10 juillet 2010. Le monde a les yeux rivés sur l’Espagne et les Pays-Bas, à la veille d’une finale de Coupe du Monde inédite. Sur le terrain, Diego Forlán s’offre un dernier instant de grâce en petite finale : une demi-volée claquée qui finit dans les buts allemands. Un geste qui symbolise sa Coupe du Monde hors du commun. Car dix ans plus tard, trois souvenirs subsistent de ce Mondial sud-africain : Knysna, la première étoile de l’Espagne et Diego Forlán. Sensation individuelle de la compétition, l’attaquant Uruguayen fut, le temps d’un été, le meilleur joueur du monde.
Forlán est arrivé en pleine forme en Afrique du Sud. Quelques semaines plus tôt, il remportait la Ligue Europa avec l’Atletico Madrid. Cachavacha – surnom donné pour sa ressemblance à la sorcière d’une BD Argentine – fut décisif en inscrivant un but salvateur face à Liverpool en demi-finale, puis en livrant une prestation sublimée par un doublé contre Fulham en finale (2-1).
Cachavacha ne s’est pas fait attendre en Afrique du Sud. L’Uruguayen réserve son premier coup d’éclat au pays hôte lors du second match de la Céleste. Numéro 10 floqué dans le dos, il déclenche une frappe surpuissante des 30 mètres. Le Jabulani – ballon officiel du Mondial réputé pour ses trajectoires imprévisibles – finit dans la lucarne du portier sud-africain. Bis-repetita en quart de finale contre le Ghana. Alors que l’Uruguay court après le score, Diego Forlán égalise grâce à un coup-franc direct excentré. Juninhesque.

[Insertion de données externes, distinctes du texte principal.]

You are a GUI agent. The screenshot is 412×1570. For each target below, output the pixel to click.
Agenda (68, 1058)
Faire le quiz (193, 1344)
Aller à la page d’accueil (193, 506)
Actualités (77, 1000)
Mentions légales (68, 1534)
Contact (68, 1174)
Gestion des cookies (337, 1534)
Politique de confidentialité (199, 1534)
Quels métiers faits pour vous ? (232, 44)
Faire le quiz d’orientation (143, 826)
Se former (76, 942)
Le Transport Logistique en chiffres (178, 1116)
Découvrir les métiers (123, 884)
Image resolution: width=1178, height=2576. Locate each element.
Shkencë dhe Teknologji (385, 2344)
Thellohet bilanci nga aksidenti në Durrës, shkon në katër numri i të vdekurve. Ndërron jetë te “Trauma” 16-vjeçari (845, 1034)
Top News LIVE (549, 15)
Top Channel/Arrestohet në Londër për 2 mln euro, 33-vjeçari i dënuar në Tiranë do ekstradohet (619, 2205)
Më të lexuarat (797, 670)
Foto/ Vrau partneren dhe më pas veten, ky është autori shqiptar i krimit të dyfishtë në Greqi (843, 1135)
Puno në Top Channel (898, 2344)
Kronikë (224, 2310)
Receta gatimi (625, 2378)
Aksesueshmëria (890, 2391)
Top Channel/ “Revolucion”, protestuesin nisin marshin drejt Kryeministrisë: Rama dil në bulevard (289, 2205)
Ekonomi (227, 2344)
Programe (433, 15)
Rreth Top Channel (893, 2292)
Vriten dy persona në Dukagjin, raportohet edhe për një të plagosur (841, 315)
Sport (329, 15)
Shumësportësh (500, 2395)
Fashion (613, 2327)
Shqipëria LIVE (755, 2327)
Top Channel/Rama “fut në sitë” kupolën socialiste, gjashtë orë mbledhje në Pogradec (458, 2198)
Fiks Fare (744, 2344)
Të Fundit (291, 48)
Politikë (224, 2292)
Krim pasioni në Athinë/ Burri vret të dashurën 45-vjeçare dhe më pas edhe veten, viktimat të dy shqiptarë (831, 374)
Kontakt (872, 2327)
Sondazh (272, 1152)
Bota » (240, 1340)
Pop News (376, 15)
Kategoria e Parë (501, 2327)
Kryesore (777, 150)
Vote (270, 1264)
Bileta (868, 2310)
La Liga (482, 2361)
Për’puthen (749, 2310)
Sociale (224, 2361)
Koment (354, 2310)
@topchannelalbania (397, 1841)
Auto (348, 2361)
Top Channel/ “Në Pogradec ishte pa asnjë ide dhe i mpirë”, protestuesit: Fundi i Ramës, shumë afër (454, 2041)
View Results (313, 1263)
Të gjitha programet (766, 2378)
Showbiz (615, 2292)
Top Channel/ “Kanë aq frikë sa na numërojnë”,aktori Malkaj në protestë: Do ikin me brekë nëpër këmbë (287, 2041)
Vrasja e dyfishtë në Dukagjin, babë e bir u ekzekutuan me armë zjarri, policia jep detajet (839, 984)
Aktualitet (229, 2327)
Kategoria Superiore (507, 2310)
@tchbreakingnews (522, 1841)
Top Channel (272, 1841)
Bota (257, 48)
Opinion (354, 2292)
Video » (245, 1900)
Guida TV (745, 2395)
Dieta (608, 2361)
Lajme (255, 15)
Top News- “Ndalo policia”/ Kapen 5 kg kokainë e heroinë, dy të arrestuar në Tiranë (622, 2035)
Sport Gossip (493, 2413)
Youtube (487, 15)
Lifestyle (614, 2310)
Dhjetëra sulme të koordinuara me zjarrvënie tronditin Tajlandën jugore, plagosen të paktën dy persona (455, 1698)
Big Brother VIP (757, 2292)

Brouillonne techniquement, la recette de la Céleste est simple : un jeu physique, des attaques rapides et un supplément d’âme : la garra. Le numéro 9 la définissait dans les colonnes du Guardian : « C’est lorsque tu n’as pas le dernier souffle, mais que tu veux toujours donner plus. Parfois, tu ne t’attends pas à gagner à la dernière minute contre des grosses équipes, mais cette garra surgit ». Luis Suarez l’illustra à merveille lors de la dernière minute de ce quart de finale. Sur sa ligne, l’attaquant arrête une tête ghanéenne de la main, sauvant l’Uruguay d’une élimination certaine. Un geste inadmissible pour certains, relevant du pur génie pour d’autres. Dix ans plus tard, le débat n’a toujours pas été tranché.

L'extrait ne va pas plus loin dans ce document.